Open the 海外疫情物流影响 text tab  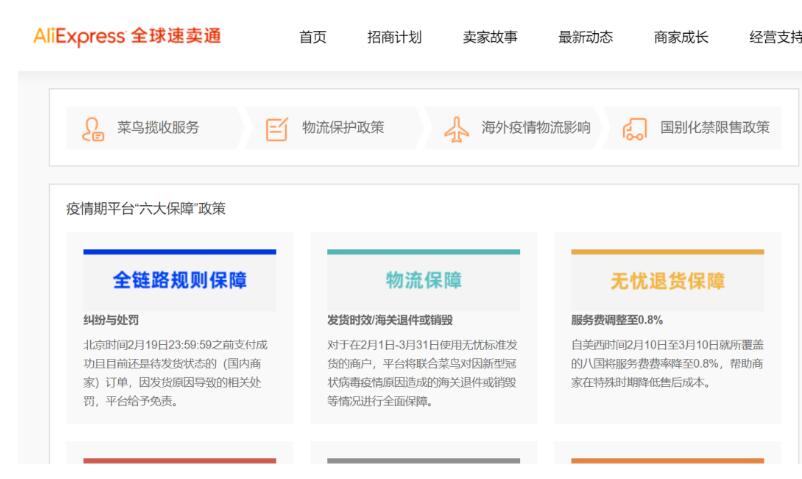[536, 127]
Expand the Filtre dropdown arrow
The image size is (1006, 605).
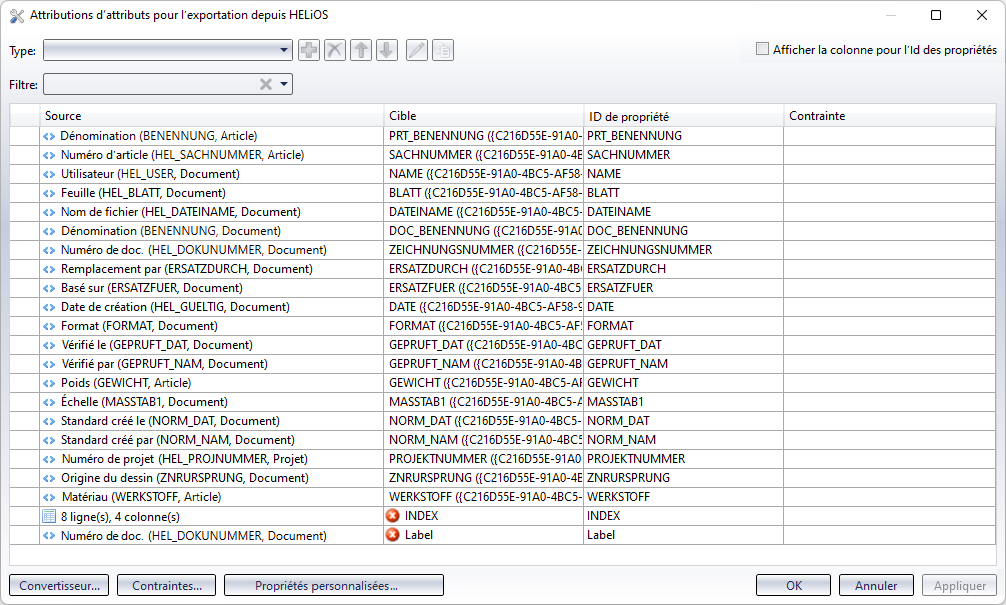click(x=284, y=85)
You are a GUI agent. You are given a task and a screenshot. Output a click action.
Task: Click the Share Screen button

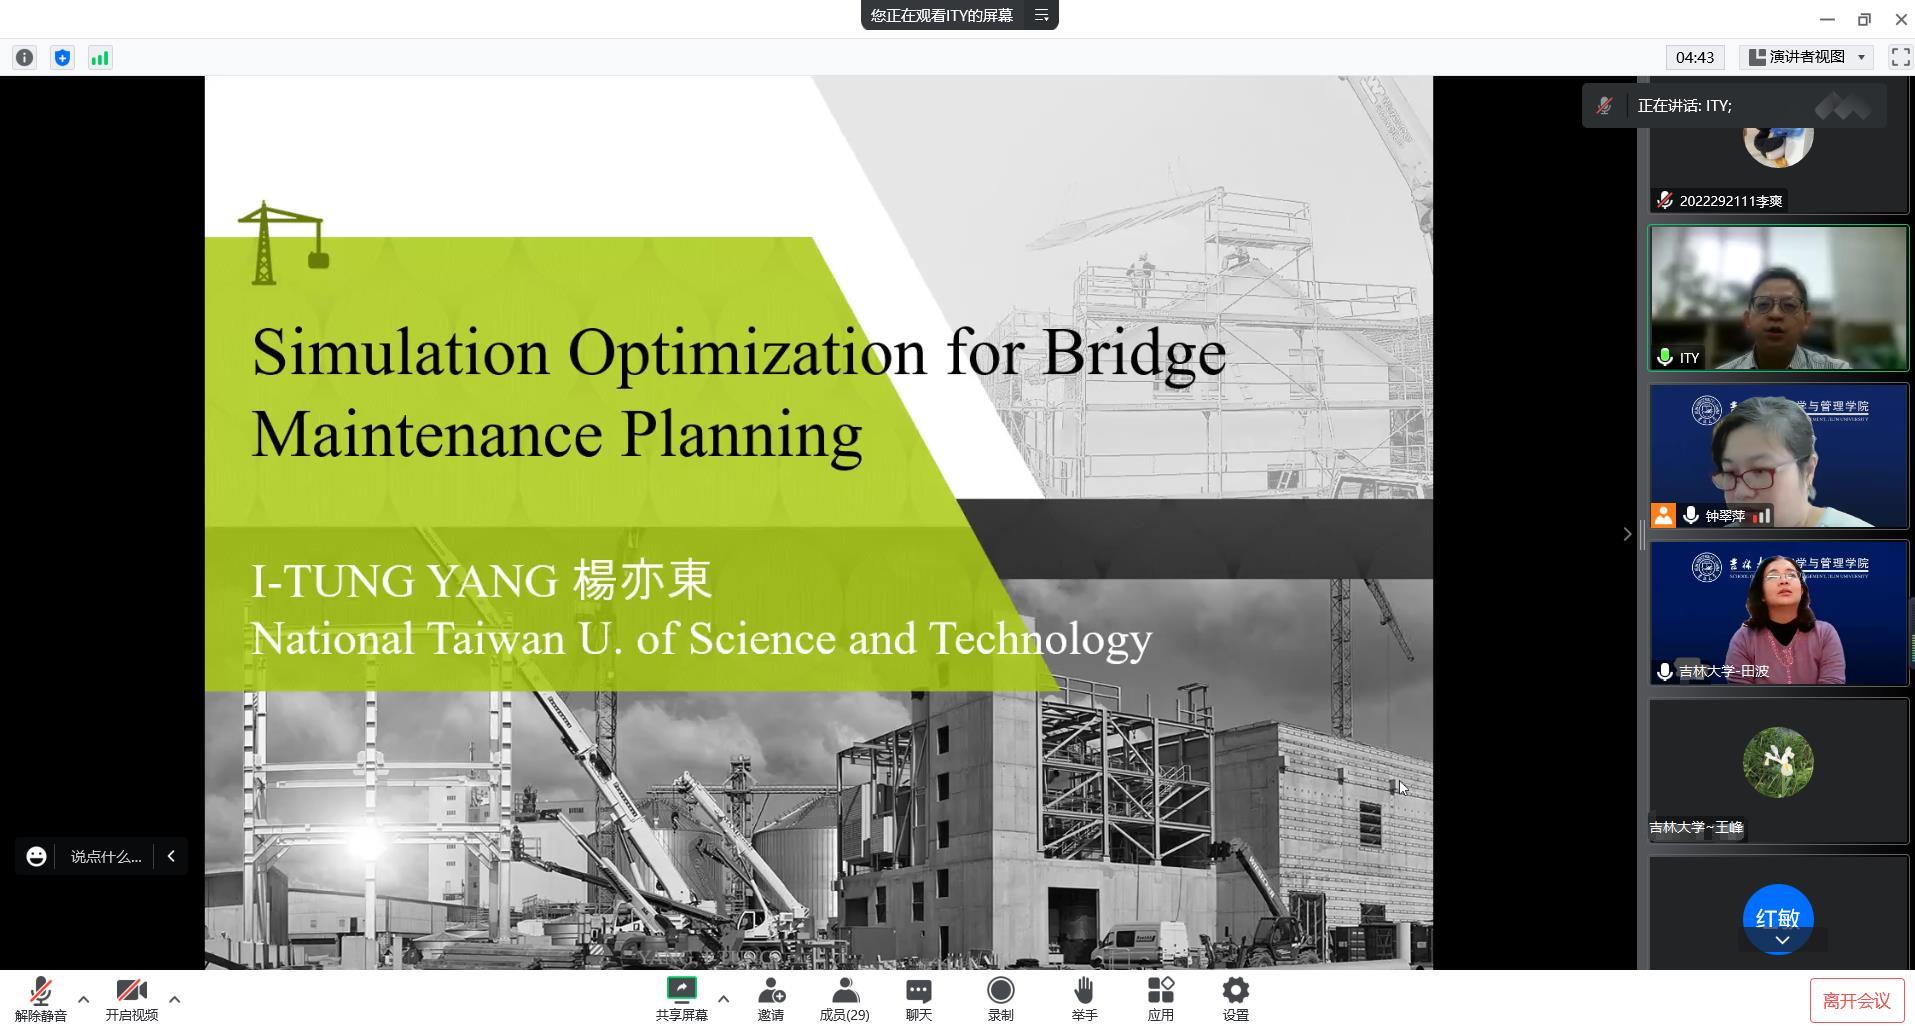coord(681,999)
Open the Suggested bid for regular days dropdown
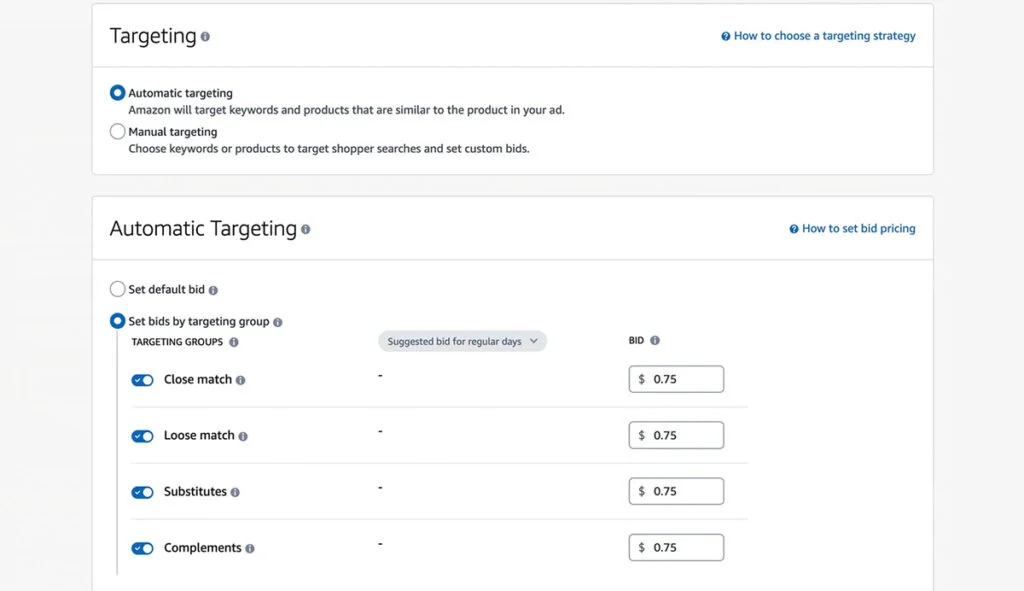 click(462, 341)
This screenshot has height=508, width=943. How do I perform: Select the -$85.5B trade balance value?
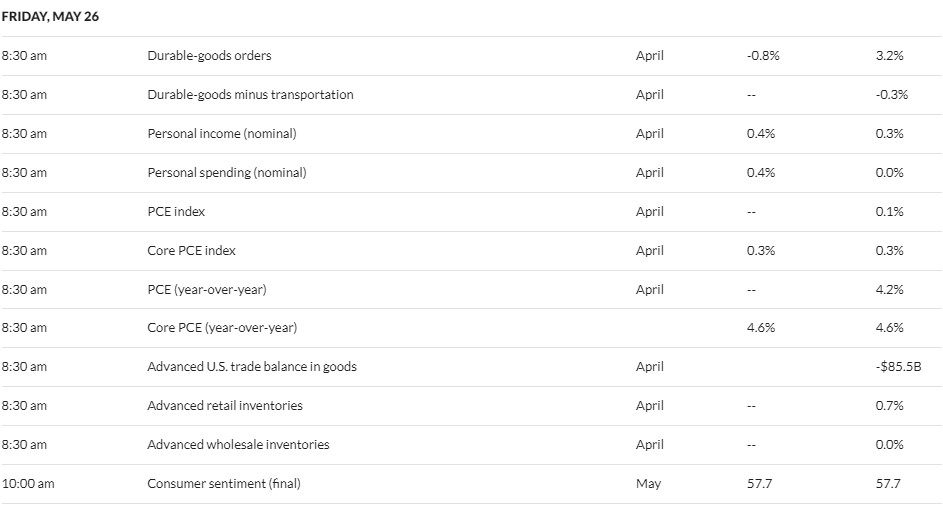pos(898,367)
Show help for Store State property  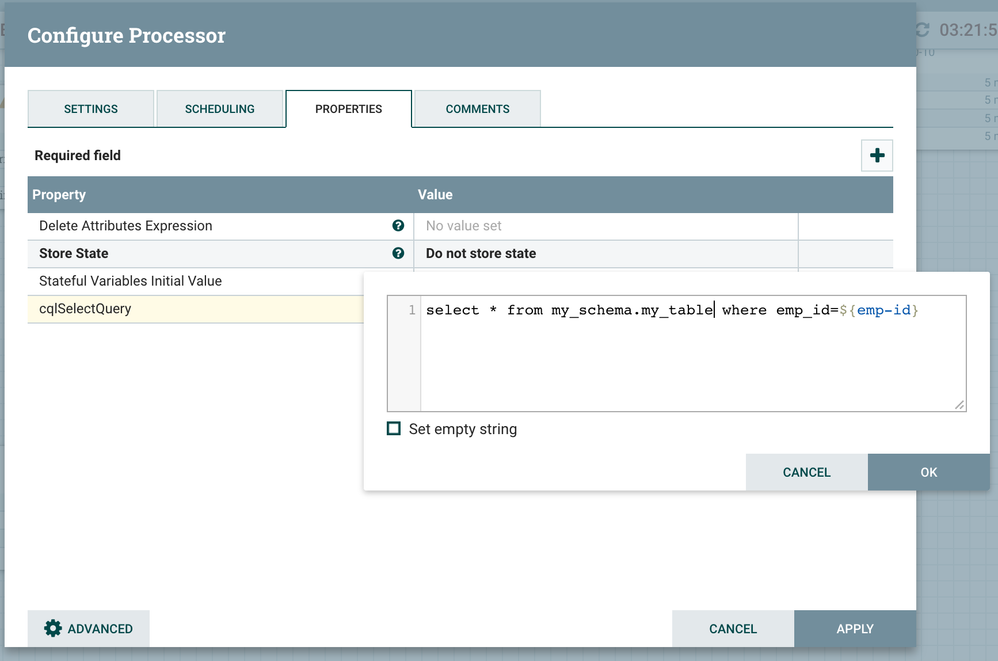click(398, 253)
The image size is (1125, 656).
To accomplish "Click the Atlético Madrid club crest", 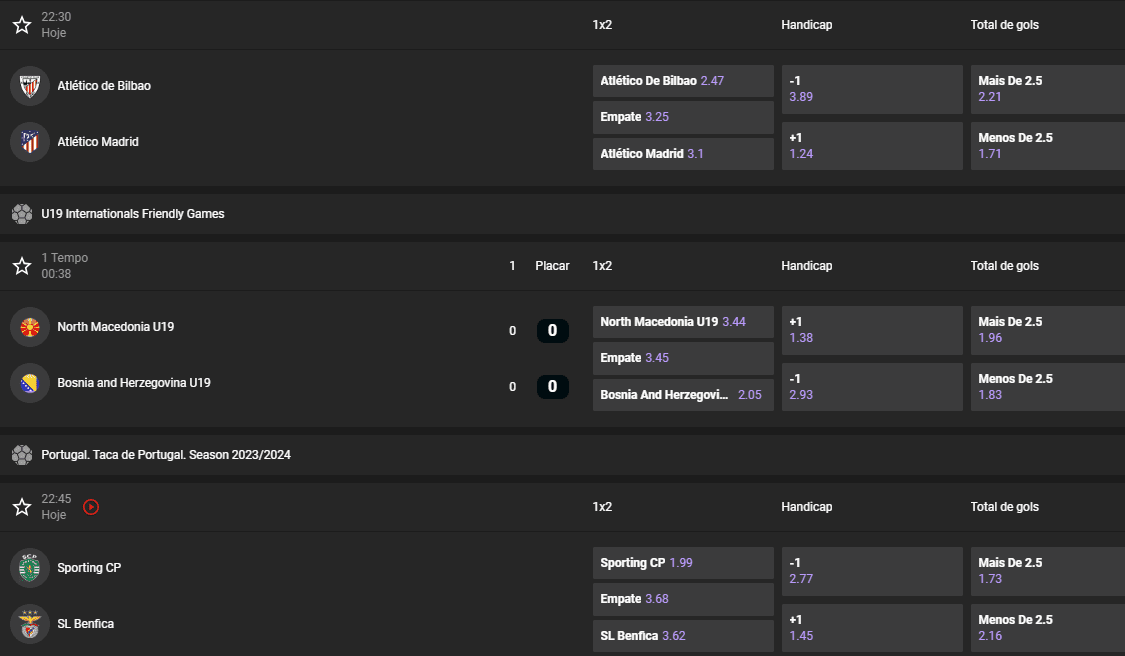I will (x=30, y=142).
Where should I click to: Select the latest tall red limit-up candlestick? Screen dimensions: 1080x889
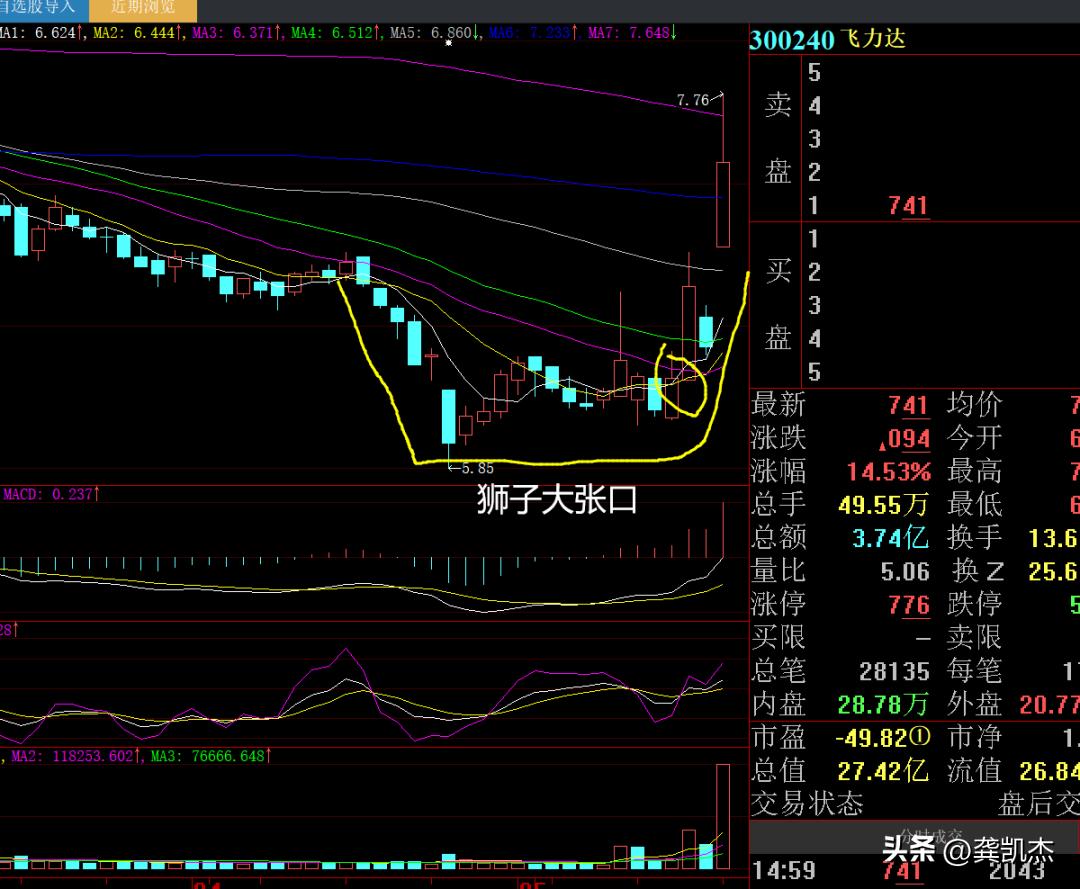click(x=723, y=204)
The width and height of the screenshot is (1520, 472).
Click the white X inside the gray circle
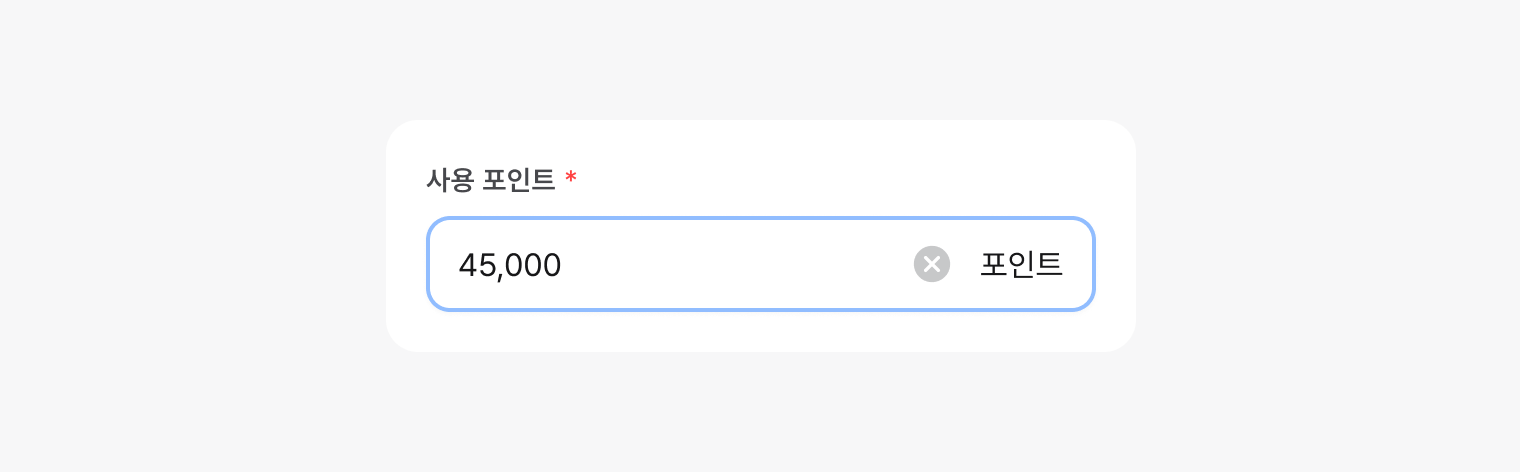point(931,264)
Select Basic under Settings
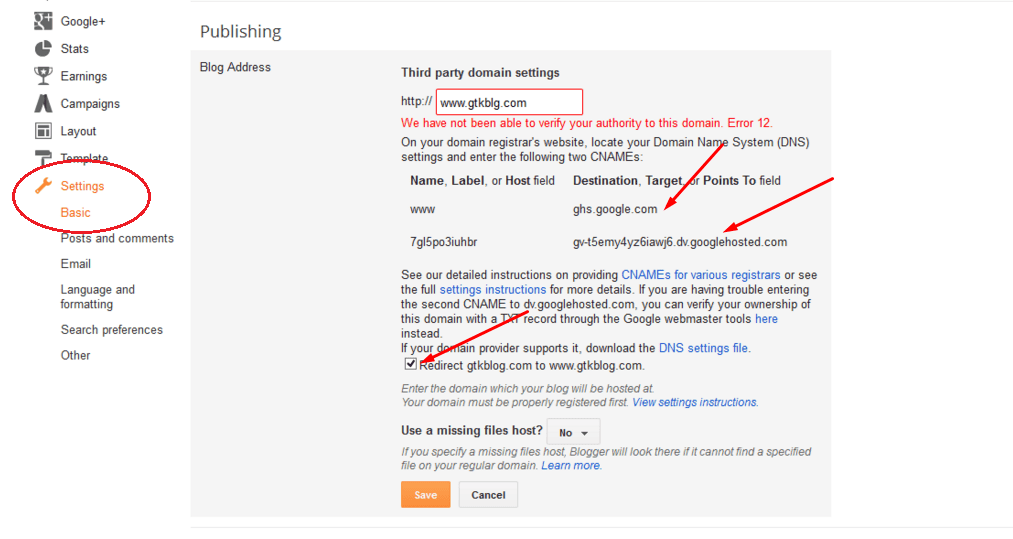 [x=76, y=212]
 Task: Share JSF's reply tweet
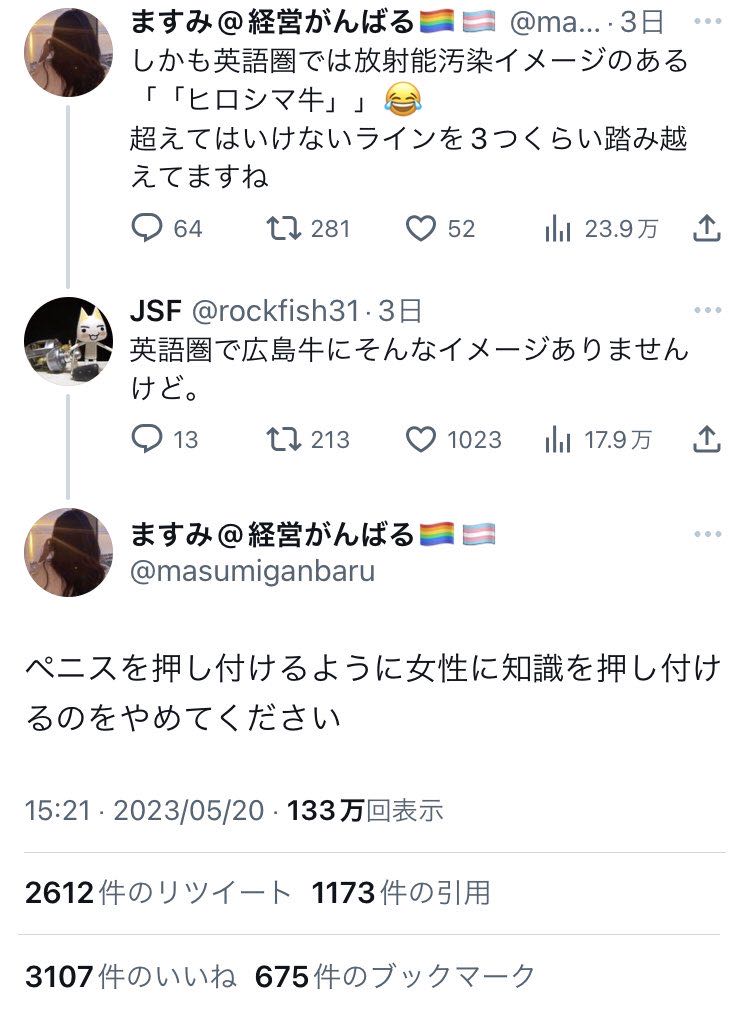point(706,439)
-*-*-
■ **EXERCISE BRIEF**
Starting at the line that holds "Select Basic under Settings", print each line through the last one of the entries above, exactly and with both ends included; no pictures.

■ **EXERCISE RESPONSE**
Select Basic under Settings
 [x=76, y=212]
 Task: Share JSF's reply tweet
point(706,439)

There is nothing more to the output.